**Source extract**.
· · · · · · ·

Good summary with the most important findings, also the future prospects and possible application of the obtained results are indicated. Excellent work!

Reviewer 2 Report

Rahman et al. investigated the role of cuticular wax in reducing low-temperature and dehydration stress in plants using Arabidopsis thaliana mutants and transgenic genotypes with changes in the formation of cuticular wax. The importance of wax in protection against non-stomatal water loss is well established, but to my knowledge, it has not previously been investigated whether changes in cuticular wax plays a role in low-temperature tolerance of plants. Hence, the topic is interesting from a fundamental point of view and most of the data are interesting. The paper is  well written, based on clear methodological approaches and contains well-presented results. Still, I have a number of reservations against data  interpretation and discussion of the results and some of the conclusions.

According to Figs. 2C-D the mean freezing temperature of the wild-type differs by about 2°C in the two test runs (ca. -12°C and -14°C in Fig. 2C and Fig. 2D, respectively). This is approximately the same difference in freezing temperature found between dewax and cer3-6, which according to the authors differ in supercooling ability. Clearly, you would expect the data for the wild-type to be reproducible, and since they are not, I am not convinced that the freezing temperature of dewax and cer3-6 is indeed different. The authors need to make sure they are using a methodology that provide consistent results for the same genotype tested under the same conditions. Alternatively, in addition to the data already presented, they need to test all three genotypes (WT, dewax, cer3-6) or at least dewax and cer3-6 at the same time in order to allow a direct comparison.

· · · · · · ·

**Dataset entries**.
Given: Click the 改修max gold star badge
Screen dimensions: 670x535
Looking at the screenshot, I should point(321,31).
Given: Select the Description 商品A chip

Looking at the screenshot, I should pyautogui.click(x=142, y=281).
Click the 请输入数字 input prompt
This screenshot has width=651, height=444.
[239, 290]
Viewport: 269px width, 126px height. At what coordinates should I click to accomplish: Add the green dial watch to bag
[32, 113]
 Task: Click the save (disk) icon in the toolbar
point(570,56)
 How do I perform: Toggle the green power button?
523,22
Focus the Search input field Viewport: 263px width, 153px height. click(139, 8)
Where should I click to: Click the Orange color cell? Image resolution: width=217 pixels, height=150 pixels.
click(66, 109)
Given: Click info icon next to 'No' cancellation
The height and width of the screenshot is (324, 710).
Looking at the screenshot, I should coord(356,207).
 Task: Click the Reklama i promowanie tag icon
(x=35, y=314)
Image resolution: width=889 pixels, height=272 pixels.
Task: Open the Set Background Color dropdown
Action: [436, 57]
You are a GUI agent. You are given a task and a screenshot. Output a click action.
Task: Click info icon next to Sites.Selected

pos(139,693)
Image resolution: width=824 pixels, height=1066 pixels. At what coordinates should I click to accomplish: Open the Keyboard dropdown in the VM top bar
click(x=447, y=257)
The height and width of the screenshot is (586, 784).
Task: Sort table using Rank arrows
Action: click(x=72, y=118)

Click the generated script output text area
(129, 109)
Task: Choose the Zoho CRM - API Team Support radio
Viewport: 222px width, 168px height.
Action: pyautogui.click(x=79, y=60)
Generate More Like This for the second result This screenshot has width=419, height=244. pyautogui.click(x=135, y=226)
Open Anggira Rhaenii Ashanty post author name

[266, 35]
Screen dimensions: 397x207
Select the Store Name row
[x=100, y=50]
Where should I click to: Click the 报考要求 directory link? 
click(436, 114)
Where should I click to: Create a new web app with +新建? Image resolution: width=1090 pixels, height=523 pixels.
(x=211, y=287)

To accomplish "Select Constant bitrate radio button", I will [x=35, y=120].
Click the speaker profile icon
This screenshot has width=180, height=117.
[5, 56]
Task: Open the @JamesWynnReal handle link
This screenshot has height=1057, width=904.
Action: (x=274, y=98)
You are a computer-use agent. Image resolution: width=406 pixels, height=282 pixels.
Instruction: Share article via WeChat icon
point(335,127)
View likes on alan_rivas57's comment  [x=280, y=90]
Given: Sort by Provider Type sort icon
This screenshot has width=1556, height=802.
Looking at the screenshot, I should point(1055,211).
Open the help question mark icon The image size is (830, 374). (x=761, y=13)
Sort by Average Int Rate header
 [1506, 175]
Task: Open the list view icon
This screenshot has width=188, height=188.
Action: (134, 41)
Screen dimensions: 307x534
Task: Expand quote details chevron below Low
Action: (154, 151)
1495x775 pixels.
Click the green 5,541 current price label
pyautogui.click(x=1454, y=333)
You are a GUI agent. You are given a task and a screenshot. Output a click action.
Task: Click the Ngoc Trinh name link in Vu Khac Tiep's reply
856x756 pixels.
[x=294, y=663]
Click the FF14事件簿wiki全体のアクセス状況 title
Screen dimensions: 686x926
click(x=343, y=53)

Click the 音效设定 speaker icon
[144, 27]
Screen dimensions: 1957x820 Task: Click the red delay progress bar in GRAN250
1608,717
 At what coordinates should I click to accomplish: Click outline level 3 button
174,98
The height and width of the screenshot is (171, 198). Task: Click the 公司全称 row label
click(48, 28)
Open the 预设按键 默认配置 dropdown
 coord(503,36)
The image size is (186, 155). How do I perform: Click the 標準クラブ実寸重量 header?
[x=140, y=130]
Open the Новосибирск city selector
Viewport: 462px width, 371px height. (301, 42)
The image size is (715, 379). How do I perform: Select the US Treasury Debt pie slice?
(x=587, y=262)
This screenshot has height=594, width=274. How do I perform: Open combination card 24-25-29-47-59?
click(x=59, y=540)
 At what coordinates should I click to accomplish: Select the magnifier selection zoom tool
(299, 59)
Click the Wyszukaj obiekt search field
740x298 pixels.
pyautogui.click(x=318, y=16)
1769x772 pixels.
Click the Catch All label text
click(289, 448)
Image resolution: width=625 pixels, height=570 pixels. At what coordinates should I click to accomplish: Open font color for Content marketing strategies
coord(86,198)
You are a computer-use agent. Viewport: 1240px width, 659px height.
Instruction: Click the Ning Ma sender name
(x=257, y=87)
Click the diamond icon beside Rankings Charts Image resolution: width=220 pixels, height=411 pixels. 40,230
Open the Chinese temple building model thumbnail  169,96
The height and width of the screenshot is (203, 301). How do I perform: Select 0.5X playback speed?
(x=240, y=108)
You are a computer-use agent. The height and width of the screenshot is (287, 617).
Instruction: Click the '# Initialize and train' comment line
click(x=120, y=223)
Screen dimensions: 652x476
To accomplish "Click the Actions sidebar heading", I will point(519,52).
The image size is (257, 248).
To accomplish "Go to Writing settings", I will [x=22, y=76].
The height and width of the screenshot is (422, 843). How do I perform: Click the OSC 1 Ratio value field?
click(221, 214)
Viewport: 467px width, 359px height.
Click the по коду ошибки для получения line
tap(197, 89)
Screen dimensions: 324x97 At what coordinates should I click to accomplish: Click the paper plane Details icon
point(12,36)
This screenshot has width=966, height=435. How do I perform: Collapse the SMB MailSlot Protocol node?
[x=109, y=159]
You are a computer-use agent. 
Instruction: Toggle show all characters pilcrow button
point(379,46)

· · · · · · ·

**Your assignment**. Could you reproduce the review excerpt word for word, from "Reviewer 2 Report" up to and including "of the conclusions."?

**Answer to this problem**.
Reviewer 2 Report

Rahman et al. investigated the role of cuticular wax in reducing low-temperature and dehydration stress in plants using Arabidopsis thaliana mutants and transgenic genotypes with changes in the formation of cuticular wax. The importance of wax in protection against non-stomatal water loss is well established, but to my knowledge, it has not previously been investigated whether changes in cuticular wax plays a role in low-temperature tolerance of plants. Hence, the topic is interesting from a fundamental point of view and most of the data are interesting. The paper is  well written, based on clear methodological approaches and contains well-presented results. Still, I have a number of reservations against data  interpretation and discussion of the results and some of the conclusions.